独自技術で「サクサク」「追従性」追求
国内メーカー初のAndroid 4.0スマホ、“AQUOS PHONE”「104SH」開発者インタビュー
■独自チューニングで最高のパフォーマンスを
開発陣が目指した二番目の目標は「最高のパフォーマンス」だ。
林氏:グローバルで先行するメーカーと競える、ナンバーワンレベルのパフォーマンスを目指し、実現できたと考えています。ここで言うパフォーマンスとは単純な処理スピードだけでなく、操作した際の追従性や、いわゆる「サクサク感」も含んでいます。
104SHのチップセットには、TIのデュアルコアプロセッサー「OMAP 4460」を採用した。クロックスピードは1.5GHzだ。
林氏:このOMAP 4460を搭載したのも、国内では最速となりました。弊社のソフトバンクさん向けモデルでは、TIさんのチップセットを使うのは今回が2機種目でしたので、作りやすかったですね。
「ダイレクトトラッキング技術」という、追従性を高める技術も搭載した。
林氏:これはドライバーレベルのチューニングなどにより、操作した際の追従性を高める技術です。指と画面の動きを数値化し、理想的な曲線になるよう、チューニングを重ねました。図のうち青い曲線が指の動き、ピンクの曲線がそれに対して反応した画面の動きになります。水平方向は時間、上下は移動量を指しています。
この2つの曲線の水平方向を近づければ良いかというと、それほど単純なものではないんです。指と画面の動きが一致しすぎると、シビアすぎて操作しづらいですよね。このあたりのチューニングには非常に気を使って、自然な操作感を実現できたと自負しています。

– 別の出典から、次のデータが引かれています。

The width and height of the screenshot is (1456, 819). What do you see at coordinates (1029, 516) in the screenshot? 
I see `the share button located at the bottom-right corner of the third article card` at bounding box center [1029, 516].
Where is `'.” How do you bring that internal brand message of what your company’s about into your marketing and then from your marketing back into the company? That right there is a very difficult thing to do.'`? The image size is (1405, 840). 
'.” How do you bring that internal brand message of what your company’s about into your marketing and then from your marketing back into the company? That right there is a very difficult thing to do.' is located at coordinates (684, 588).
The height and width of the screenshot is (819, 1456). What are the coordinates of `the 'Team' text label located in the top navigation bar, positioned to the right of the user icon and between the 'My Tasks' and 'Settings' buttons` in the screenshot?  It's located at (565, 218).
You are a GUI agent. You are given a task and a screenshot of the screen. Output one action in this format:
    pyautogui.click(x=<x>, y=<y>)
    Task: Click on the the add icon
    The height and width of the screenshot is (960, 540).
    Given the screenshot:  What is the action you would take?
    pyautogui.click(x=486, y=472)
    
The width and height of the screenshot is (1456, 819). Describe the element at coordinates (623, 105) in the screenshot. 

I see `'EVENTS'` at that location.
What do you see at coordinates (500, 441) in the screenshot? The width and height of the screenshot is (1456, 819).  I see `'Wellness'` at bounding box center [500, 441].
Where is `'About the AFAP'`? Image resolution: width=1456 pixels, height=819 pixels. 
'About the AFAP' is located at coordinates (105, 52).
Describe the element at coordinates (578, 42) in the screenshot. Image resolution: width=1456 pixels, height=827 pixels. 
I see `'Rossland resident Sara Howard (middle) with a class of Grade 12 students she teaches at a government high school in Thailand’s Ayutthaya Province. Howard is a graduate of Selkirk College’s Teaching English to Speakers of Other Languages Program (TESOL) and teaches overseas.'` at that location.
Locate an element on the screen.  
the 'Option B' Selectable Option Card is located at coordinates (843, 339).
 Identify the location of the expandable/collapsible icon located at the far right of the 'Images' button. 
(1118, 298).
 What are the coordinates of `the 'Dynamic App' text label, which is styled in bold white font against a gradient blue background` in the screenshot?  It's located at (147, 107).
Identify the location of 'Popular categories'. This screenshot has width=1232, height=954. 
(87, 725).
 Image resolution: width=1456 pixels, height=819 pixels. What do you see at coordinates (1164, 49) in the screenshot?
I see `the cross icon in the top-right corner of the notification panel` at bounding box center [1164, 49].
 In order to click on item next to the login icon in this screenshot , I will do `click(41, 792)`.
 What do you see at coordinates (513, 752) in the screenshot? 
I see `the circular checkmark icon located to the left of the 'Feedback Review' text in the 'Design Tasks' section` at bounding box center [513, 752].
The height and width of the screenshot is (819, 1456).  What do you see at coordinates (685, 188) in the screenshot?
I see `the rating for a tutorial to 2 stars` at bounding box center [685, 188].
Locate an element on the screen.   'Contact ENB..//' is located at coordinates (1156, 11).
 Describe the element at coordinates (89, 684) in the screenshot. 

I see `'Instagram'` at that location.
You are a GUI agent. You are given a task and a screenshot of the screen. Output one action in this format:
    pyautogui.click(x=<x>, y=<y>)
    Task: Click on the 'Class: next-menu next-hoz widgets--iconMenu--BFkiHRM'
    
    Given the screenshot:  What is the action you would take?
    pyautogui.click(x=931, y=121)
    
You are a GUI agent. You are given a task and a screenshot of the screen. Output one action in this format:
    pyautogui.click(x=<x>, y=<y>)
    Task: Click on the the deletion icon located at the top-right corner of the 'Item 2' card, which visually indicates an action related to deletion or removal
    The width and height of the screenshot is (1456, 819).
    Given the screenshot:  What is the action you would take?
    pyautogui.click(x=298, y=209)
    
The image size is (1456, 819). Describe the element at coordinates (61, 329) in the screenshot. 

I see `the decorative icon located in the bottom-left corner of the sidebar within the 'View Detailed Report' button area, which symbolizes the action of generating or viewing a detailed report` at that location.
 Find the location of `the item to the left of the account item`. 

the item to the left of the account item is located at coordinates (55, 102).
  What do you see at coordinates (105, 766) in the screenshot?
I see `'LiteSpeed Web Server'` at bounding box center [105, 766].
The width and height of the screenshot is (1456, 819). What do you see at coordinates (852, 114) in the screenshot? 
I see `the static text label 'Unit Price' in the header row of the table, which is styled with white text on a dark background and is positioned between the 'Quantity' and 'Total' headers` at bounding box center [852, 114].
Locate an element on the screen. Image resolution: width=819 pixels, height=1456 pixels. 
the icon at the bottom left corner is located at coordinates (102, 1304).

画面のフレームレートを下げると追従性が高めるケースもあるのです。ですが、それをすると、今度はいわゆる「カクカク感」が出てきてしまいます。104SHでは常時60フレームを維持し、自然な動きと滑らかな動きを両立させています。
実際にウェブ画面をスクロールして操作してみると、これまでのAndroidスマートフォンのハイエンド機で体験したことがないほど、指の動きに吸い付くように画面が自然に追従する。ピンチインやピンチアウトの追従性も非常に高く、タイムラグはほとんど感じられない。
記者がふだん利用しているiPhone 4Sと比べても、その追従性はほぼ同等のレベルに達している。iOSに比べて慣性スクロールが効きづらく、指を離した際の画面の止まり方は不自然な場合もあるが、これはAndroidそのものの問題である可能性が高い。とにかく、そのようなアラ探しをしてしまいたくなるほど、本機の追従性、サクサク感のレベルは高い。
林氏:104SHは4.5インチ、1,280×720ドットの「HD NewモバイルASV液晶」を搭載しており、画素数が多いので、これを60フレームで常時動かすのは結構大変です。もちろん、OMAP 4460ではGPU「POWER VR SGX540」のクロックが上がっていることもあるのですが、これを実現できたのは、やはりドライバーレベルでの改善やチューニングが大きいですね。